Sola Fide—by faith alone—was the central issue of the Protestant Reformation and has been relegated to the dustbin of theological history by many of the Reformation's heirs. Even within confessional churches, sola fide is denied or conveniently forgotten in the ever-eager quest for self-justification. To confess that salvation is by faith alone-not by a faith formed by love, or a faith supported by works, or a faith that obeys-is as foreign in many "Protestant" churches as it would be in the average Roman Catholic parish. How did this happen? Reformed theologian and editor-in-chief Michael Horton takes up that question in his article, "Does Justification Still Matter?" Todd Wilken, the host of the Lutheran Church-Missouri Synod's talk show, Issues, Etc., makes the question even more personal by asking us to look at how our own actions and beliefs belie our confessions of faith: our attempts at self-justification deny and hinder our enjoyment of the justification that is ours by faith alone.

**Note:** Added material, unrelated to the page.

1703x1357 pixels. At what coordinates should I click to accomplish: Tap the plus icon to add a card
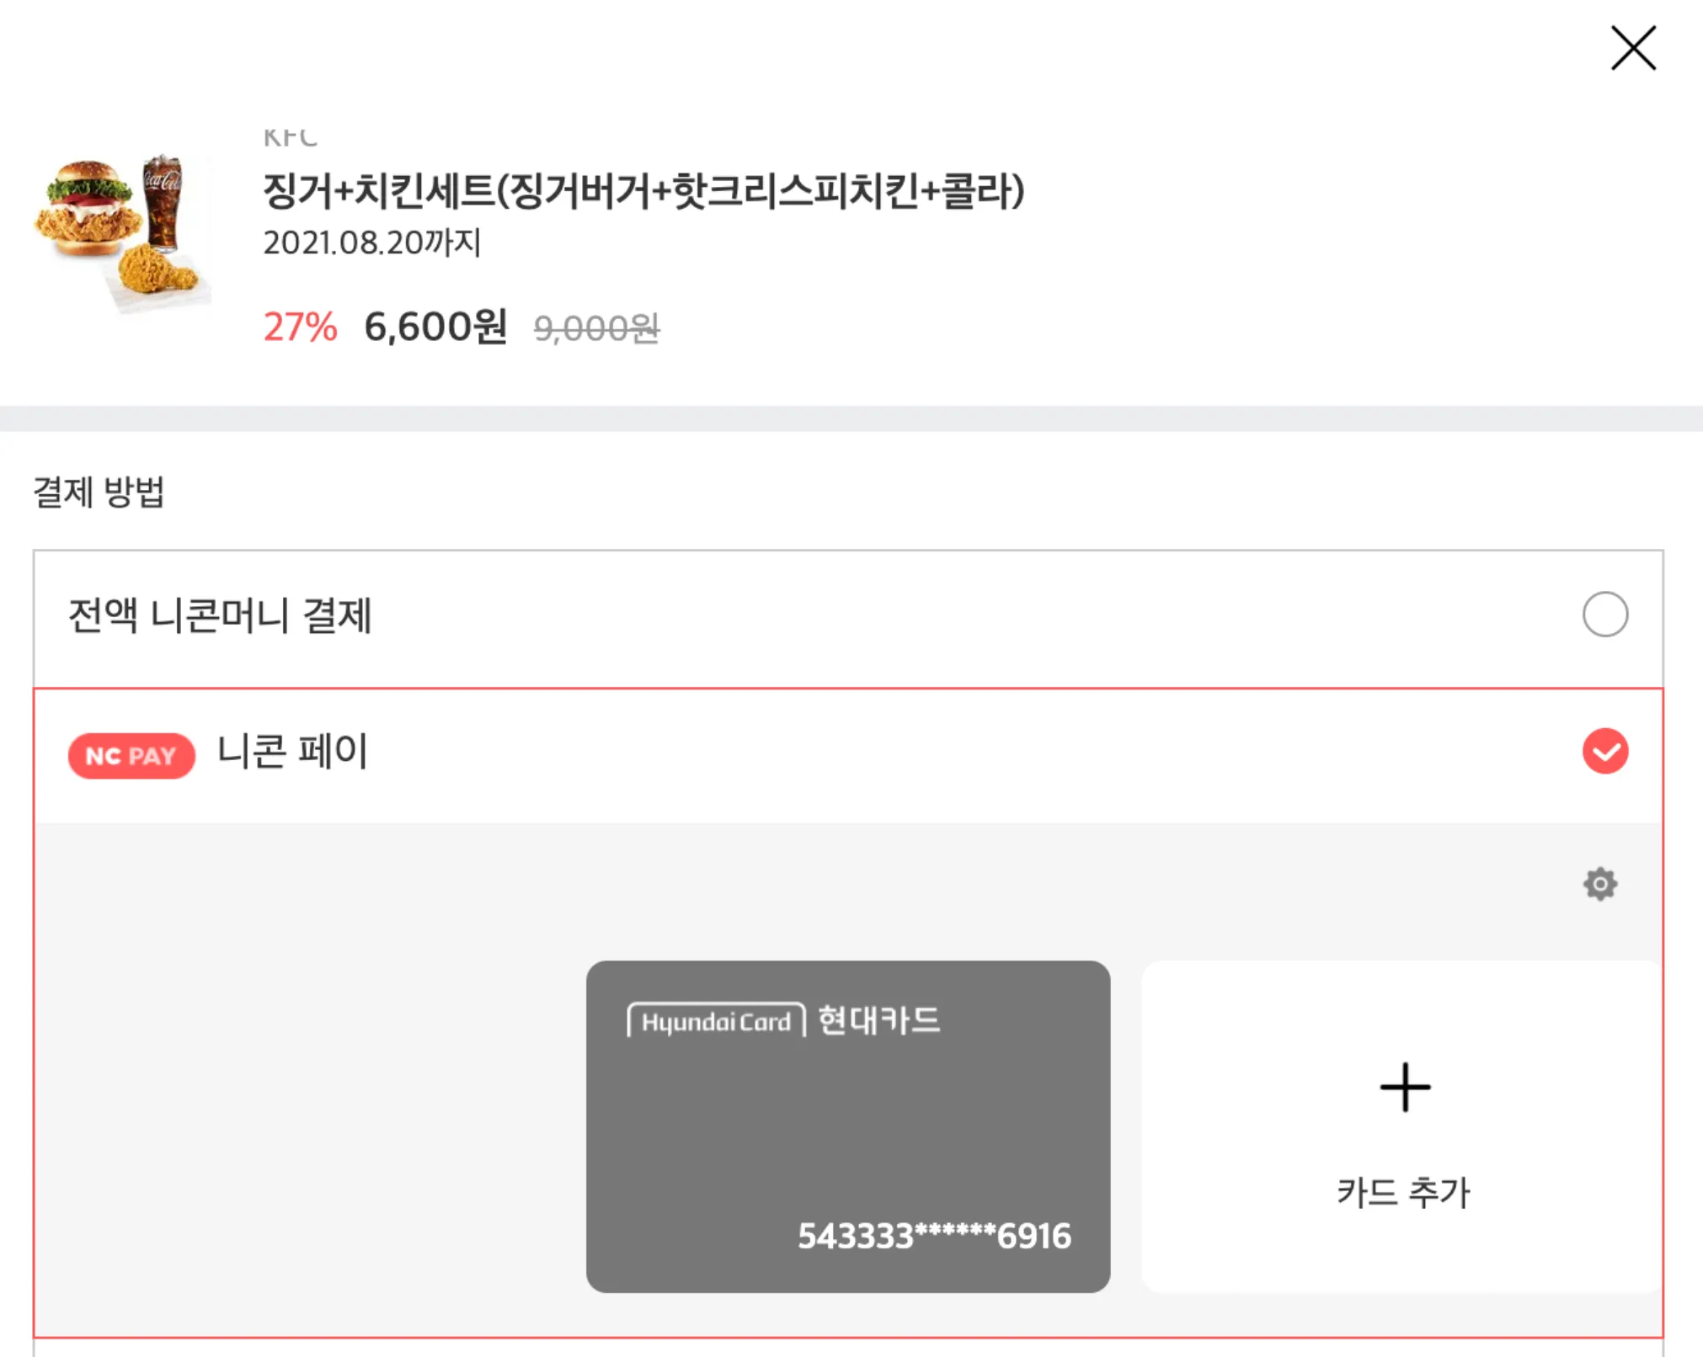click(1404, 1088)
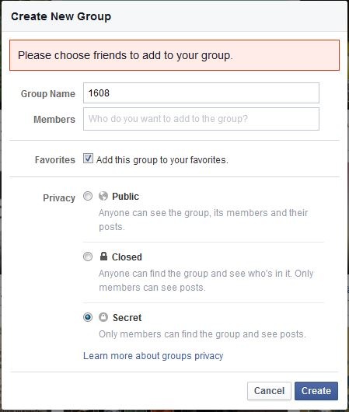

Part of the problem, certainly, is that we don't have a clear idea of the nature of justifying faith any more. Presbyterian theologian David VanDrunen takes up that issue by describing what the Bible calls faith and explaining how faith works in the process of salvation. Lutheran lay-teacher Steven Parks adds his voice to this discussion with an explanation of why sola fide is so important as to be called the chief article of the Reformation. To underscore Mr. Parks's point, we're republishing David Gibson's article on "Assumed Evangelicalism" which charts the drift in churches and individuals when central concerns of the gospel are ignored.
In addition to these articles, you'll want to pay careful attention to our interview with Robert Sungenis. Mr. Sungenis is a well-known convert to Roman Catholicism and has written several books against the Reformed doctrine he studied at Westminster Theological Seminary (Philadelphia, Pennsylvania). To judge his claims that the Roman Catholic doctrine of justification is the doctrine of the early church fathers, you'll want to read a selection of writings drawn from Tom Oden's justification reader and reprinted here with his kind permission.
This issue of
Eric Landry is pastor of Christ Presbyterian Church (Murrieta, California) and executive editor of Modern Reformation.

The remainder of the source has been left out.